The results of our study should be viewed in light of several limitations. Since our study focused on persons at least 65 years old at the time of index THR in 1995–1996, we are unable to make any conclusions about revision risk in patients younger than 65, who comprise the fastest-growing group of THR recipients in the U.S.1, 30 Death is an important competing risk in an elderly cohort. Indeed, 50% of our cohort had died by the end of the twelve-year follow-up period. However, since each control had to be alive at the time of the case’s revision, death did not arise as a competing risk in our analysis. Our ability to investigate clinical factors relating to failure leading to revision was limited by the amount of detail and lack of uniformity present in the medical charts collected from many different hospitals, as well as by the unavailability of x-ray analysis. Because we asked hospitals for medical records up to fifteen years old, some hospitals were unable to meet our requests due to factors such as hospital closings or mergers and destruction or loss of records. While our cases were similar to patients whose charts were unavailable in most respects, cases were much more likely to have had their primary and revision surgeries in the same hospital than patients whose charts were unavailable. This reflects the higher likelihood of obtaining both the case primary and case revision records when both surgeries occurred in the same hospital. This could imply a selection of a less mobile population, or of those more satisfied with their primary THR surgery. In addition, the potential for bias due to unmeasured factors and missing data remains an unavoidable limitation of this study. Finally, the advantage of long-term follow-up data such as ours must be weighed against the fact that trends in clinical practice and patient demographics are always changing.

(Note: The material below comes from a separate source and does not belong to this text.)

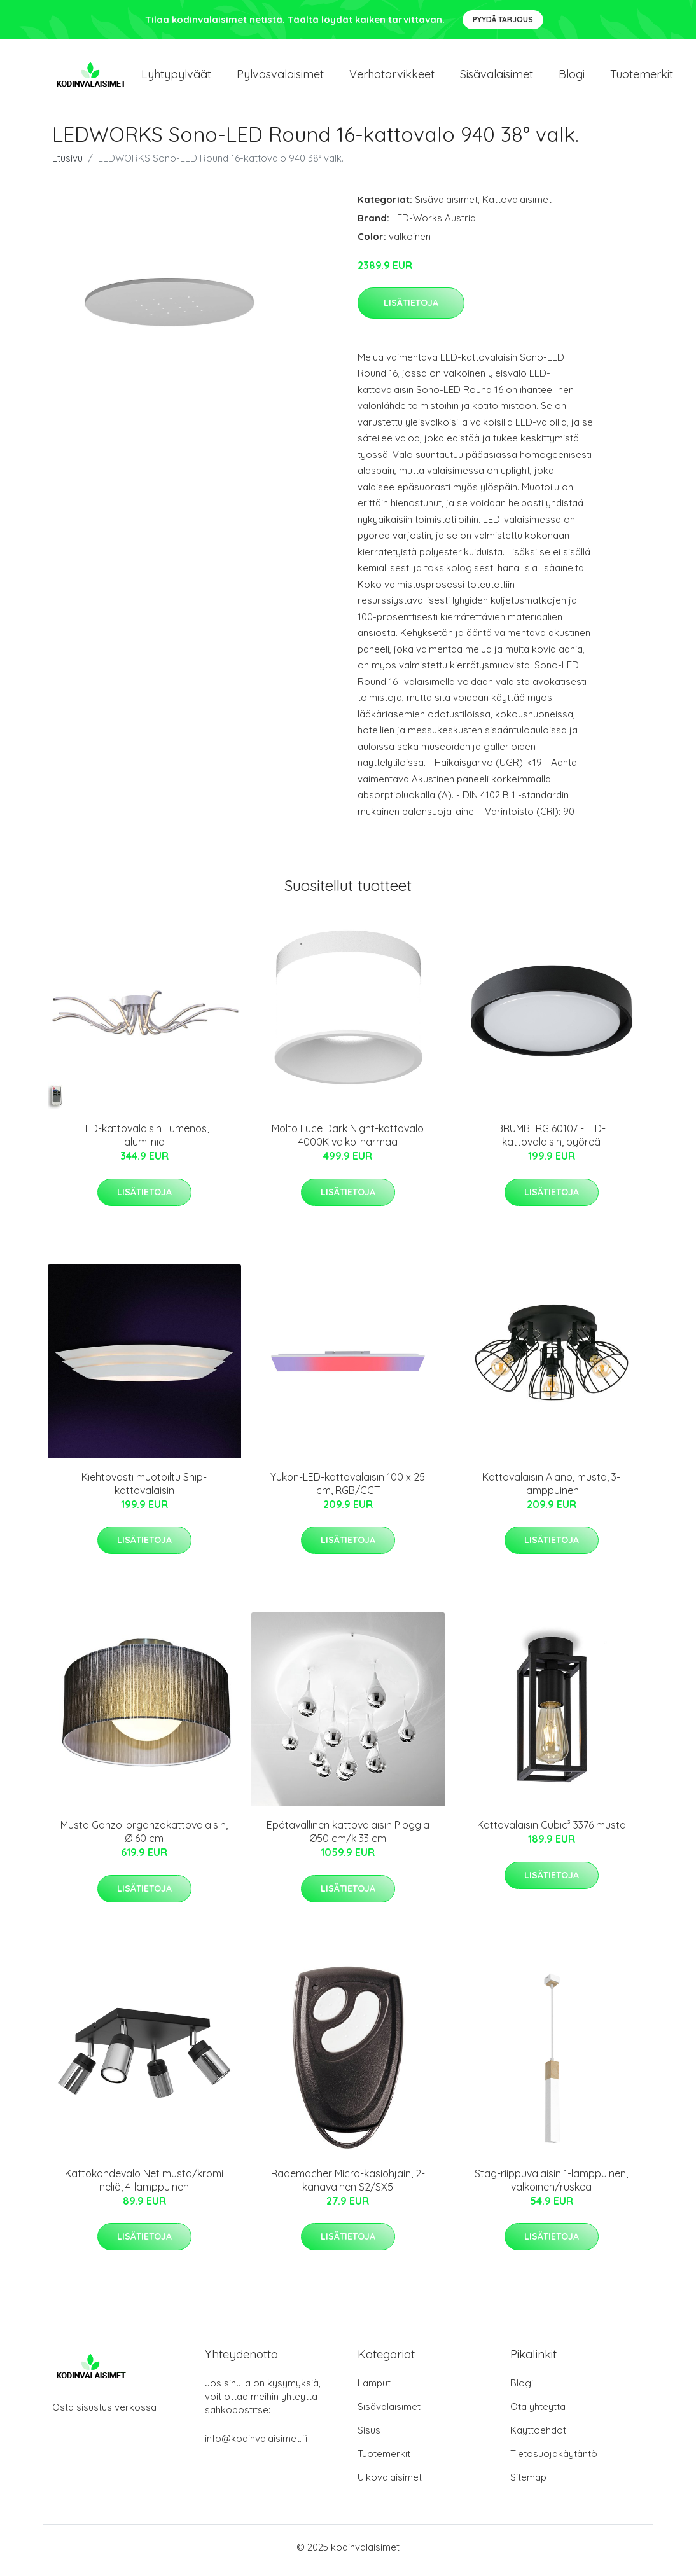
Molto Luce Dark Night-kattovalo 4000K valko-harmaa (348, 1142)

This study of a Medicare population emphasizes that age between 65 and 75 years and greater height and weight at the time of THR are potent risks for failure of THR leading to revision surgery. Since both height and weight are independent risk factors in multivariate models, the risk factor for revision may not be obesity per se, but body size, potentially a surrogate for the biomechanical load borne by the implant. This study also identifies prior THR and other orthopedic surgeries as risk factors, possibly highlighting a connection of access to health care or favorable expectations of surgery as motivators for revision surgery. More detailed prospective studies would facilitate interpretation of these findings. We conclude that the effects of age and larger body size on revision risk should be included in discussions between surgeons and patients about the potential risk of failure of primary THR.

Supplementary Material

Supp App Table S1-S2

SIGNIFICANCE AND INNOVATIONS.

  • Over 280,000 primary and 50,000 revision total hip replacements are performed annually in the US.

  • This is the first US population-based study of demographic, clinical and operative risk factors for revision of primary THR.

  • In this nested case-control study with twelve years of follow-up younger age and greater body size (both weight and height) were associated with revision risk, as was use of a cemented femoral component.